Para uno que dejó de salir de fiesta hace tiempo, ver amanecer en Madrid constituye una experiencia extraordinaria, que evoca andanzas nocturnas ya casi postergadas en el desván de la memoria y permite apreciar la sobresaliente arquitectura capitalina bañada con unas tonalidades cromáticas únicas.
Aunque pueda parecer lo contrario, no es la Cibeles una plaza especialmente adecuada para acoger grandes multitudes. Se alegará que la diosa es la primera tributaria de los trofeos del Real Madrid –cuando los conquistaba, al menos–, y que centenares de miles de aficionados acuden –acudían– a esos baños de masas. Y es cierto. Pero la propia centralidad en la plaza de su figura y su carro tirado por leones la convierte en un cierto estorbo cuando se pretende focalizar la atención en otro punto que no sea ella.
Ese era el caso esta mañana, con el gigantesco escenario instalado –a modo de presbiterio– ante la imponente fachada del Palacio de Telecomunicaciones, que se transformó, por unas horas, en un extraordinario retablo pétreo y refulgente.

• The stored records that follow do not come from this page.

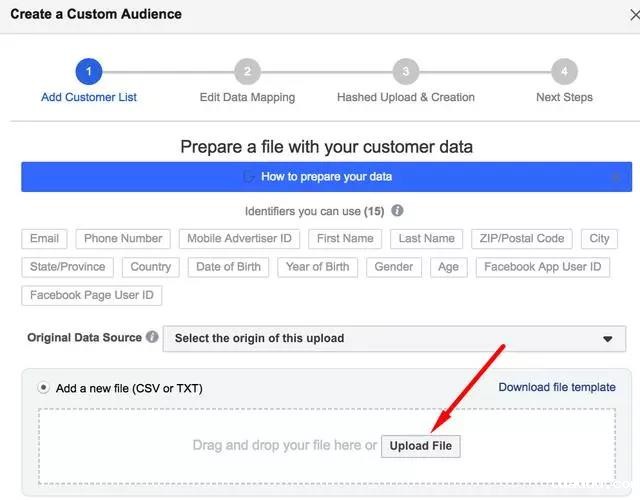
Task: Click the Phone Number identifier tag
Action: pyautogui.click(x=123, y=239)
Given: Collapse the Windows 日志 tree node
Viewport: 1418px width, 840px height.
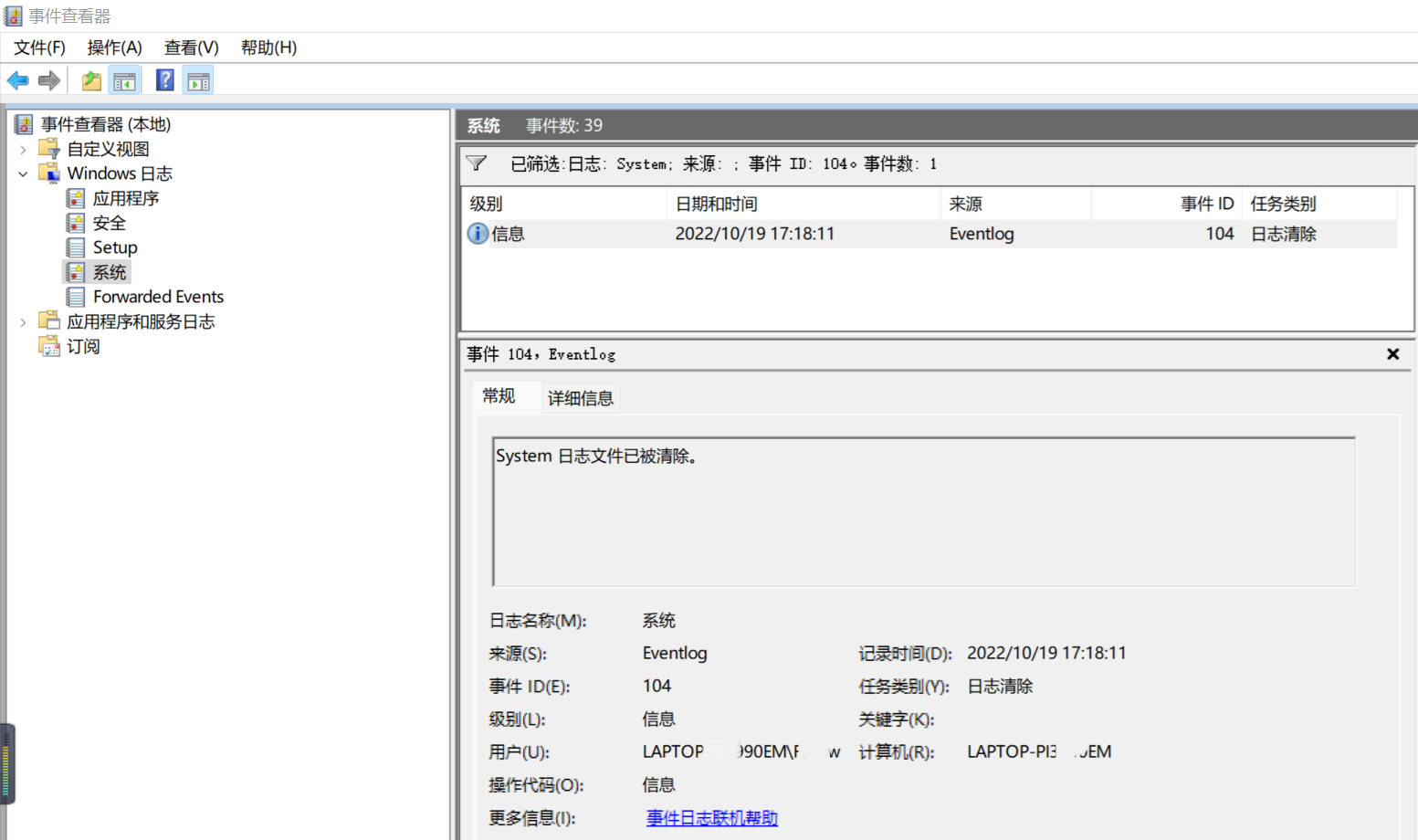Looking at the screenshot, I should pyautogui.click(x=23, y=173).
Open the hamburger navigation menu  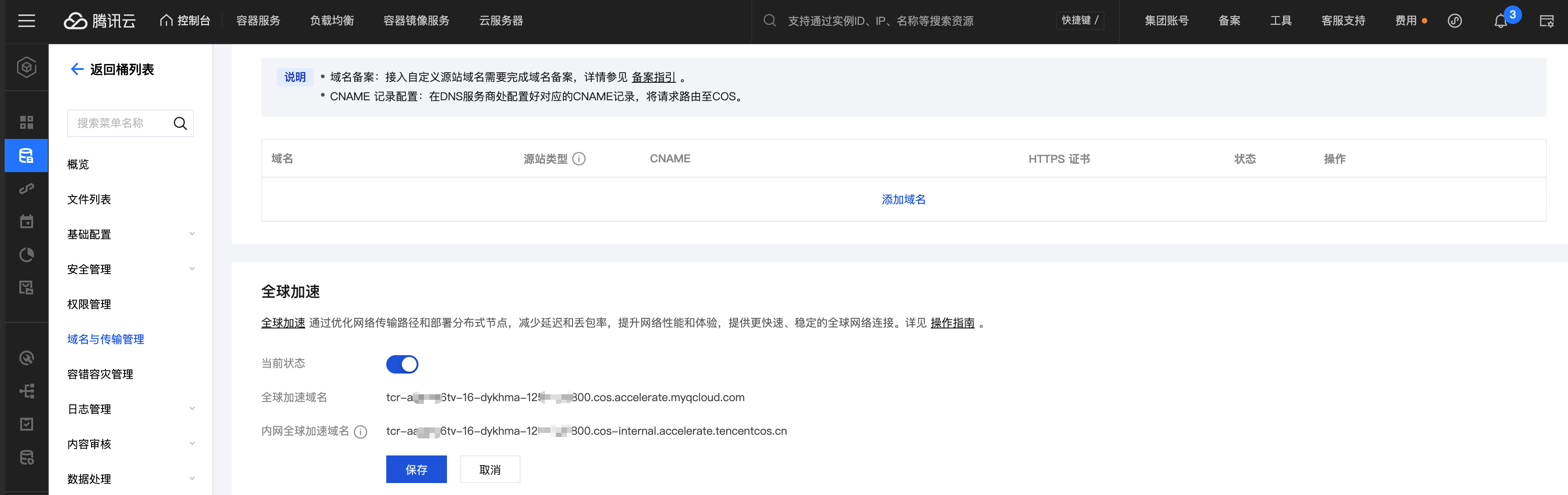tap(26, 21)
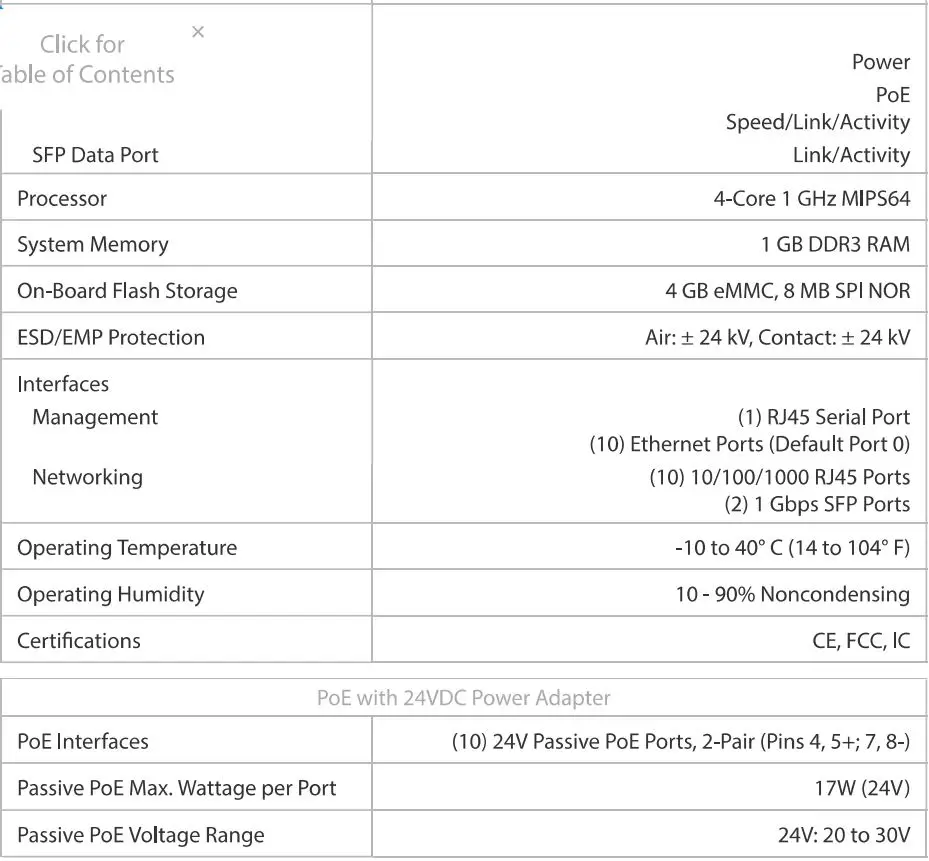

Y, frente a él, la multitud. Cerca de millón y medio de personas, puntualizaron las autoridades. ¿Fueron más; acaso algo menos? Hasta donde alcanzaba la vista, una muchedumbre incontable abarrotaba todas las calles aledañas. La diosa flotaba en una marea blanca de albas y paraguas que amortiguaban el sol que se iba elevando implacable sobre el cielo añil de Madrid.
Llegó León XIV cuando faltaba algo menos de media hora para comenzar la misa, y su paso con el papamóvil elevaba oleadas de gritos, aplausos y teléfonos móviles que buscaban inmortalizar el momento.
Este Papa quiere a España, y se le nota. Que un Pontífice elija nuestro país como el primero que visita de Europa, y que lo haga durante siete días, es una prueba irrefutable de ello. Y, a la vista de la reacción de las multitudes, España quiere al Papa. Las palabras que ha dedicado a nuestro país denotan un interés y un conocimiento profundo de nuestra nación, que ya había visitado en, al menos, una docena de sus ciudades.
La «encomienda» –qué palabra tan nuestra– que ha dejado en la misa de esta mañana pasará a formar parte de nuestro acervo: «He aquí una encomienda para la España de hoy y de mañana: que la religiosidad que desde hace siglos anima a este país no sea un museo del pasado que visitar, sino una escuela de fe desde la que beber también hoy». Pongámonos a ello.